- **Passage shown**
The Deep, Deep Snow
In an intense, emotional mystery that spans a decade in the life of a small town, bestselling author Brian Freeman brings us an unforgettable heroine who discovers that the dead may sometimes be easier to rescue than the living.
Deputy Shelby Lake was abandoned as a baby, saved by a stranger who found her in the freezing cold. Now, years later, a young boy is missing—and Shelby is the one who must rescue a child.
The only evidence of what happened to ten-year-old Jeremiah Sloan is a bicycle left behind on a lonely road. After a desperate search fails to locate him, the close bonds of Shelby’s hometown begin to fray under the weight of accusations and suspicion. Everyone around her is keeping secrets. Her adoptive father, her best friend, her best friend’s young daughter—they all have something to hide. Even Shelby is concealing a mistake that could jeopardize her career and her future.
Unearthing the lies of the people in Jeremiah’s life doesn’t get the police and the FBI any closer to finding him. As time passes and the case grows cold, Shelby worries that the mystery will stay buried forever under the deep, deep snow. But even the deepest snow melts in the spring.
When a tantalizing clue finally comes to light, Shelby must confront the darkest lie of all. Exposing the truth about Jeremiah will leave no one’s life untouched—including her own.

- **Source data**
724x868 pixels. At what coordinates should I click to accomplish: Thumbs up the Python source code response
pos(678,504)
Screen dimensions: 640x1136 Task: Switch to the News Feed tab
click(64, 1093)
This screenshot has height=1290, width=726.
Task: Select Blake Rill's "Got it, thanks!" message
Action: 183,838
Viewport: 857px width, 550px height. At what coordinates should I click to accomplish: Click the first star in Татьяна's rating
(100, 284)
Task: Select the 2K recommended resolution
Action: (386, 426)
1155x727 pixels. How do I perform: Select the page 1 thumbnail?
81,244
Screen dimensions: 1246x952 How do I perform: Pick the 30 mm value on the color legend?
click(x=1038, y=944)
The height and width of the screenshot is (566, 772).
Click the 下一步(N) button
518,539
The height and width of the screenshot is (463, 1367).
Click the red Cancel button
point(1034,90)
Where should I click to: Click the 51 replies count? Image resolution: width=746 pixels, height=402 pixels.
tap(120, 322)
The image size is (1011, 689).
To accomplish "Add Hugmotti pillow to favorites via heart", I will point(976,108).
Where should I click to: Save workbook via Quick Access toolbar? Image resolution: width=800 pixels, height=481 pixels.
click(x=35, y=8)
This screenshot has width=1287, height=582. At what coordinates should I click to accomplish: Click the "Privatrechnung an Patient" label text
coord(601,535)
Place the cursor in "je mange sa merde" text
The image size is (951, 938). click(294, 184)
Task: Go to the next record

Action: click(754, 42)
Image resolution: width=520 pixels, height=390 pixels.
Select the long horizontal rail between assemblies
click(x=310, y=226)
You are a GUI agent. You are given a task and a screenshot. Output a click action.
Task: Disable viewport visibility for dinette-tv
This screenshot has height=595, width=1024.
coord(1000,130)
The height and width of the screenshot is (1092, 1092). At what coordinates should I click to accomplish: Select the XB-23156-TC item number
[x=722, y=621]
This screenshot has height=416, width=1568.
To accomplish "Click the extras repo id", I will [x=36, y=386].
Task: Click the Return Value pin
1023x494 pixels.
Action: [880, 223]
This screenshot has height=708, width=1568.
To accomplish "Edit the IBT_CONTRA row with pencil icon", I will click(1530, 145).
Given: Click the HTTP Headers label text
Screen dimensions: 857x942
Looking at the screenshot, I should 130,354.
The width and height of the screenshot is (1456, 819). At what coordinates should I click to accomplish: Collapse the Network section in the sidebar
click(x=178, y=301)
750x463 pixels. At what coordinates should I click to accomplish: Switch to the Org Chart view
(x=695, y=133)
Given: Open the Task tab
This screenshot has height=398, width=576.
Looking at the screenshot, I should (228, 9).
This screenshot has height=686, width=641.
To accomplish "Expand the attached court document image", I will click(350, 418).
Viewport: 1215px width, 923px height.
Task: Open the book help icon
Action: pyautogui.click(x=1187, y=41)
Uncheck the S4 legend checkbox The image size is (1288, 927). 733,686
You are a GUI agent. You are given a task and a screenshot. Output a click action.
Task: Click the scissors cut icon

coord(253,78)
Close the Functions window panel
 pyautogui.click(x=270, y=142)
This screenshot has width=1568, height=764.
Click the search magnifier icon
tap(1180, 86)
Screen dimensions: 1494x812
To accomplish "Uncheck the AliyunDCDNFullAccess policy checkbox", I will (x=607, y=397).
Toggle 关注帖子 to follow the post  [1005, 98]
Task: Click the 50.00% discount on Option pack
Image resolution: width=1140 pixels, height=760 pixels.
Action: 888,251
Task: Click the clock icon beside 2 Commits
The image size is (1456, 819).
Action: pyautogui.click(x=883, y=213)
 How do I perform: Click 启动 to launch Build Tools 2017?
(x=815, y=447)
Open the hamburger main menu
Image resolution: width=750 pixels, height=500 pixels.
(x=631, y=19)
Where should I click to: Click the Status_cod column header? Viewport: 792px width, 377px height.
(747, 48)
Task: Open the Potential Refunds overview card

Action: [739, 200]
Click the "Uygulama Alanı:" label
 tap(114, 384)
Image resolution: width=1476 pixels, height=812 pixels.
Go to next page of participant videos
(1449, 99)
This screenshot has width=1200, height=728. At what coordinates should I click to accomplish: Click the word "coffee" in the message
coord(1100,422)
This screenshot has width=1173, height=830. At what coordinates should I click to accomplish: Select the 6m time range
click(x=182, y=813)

- **Written request 1**
According to the book description, what is the only evidence of what happened to Jeremiah Sloan?
- **Written request 2**
Please retype the part of the entries that opens with the line containing "1155x727 pixels. How" and closes with the line containing "point(1034,90)", including both of those lines.
The book description and the entries have no connection to each other.

- **Answer 1**
A bicycle left behind on a lonely road.

- **Answer 2**
1155x727 pixels. How do I perform: Select the page 1 thumbnail?
81,244
Screen dimensions: 1246x952 How do I perform: Pick the 30 mm value on the color legend?
click(x=1038, y=944)
The height and width of the screenshot is (566, 772).
Click the 下一步(N) button
518,539
The height and width of the screenshot is (463, 1367).
Click the red Cancel button
point(1034,90)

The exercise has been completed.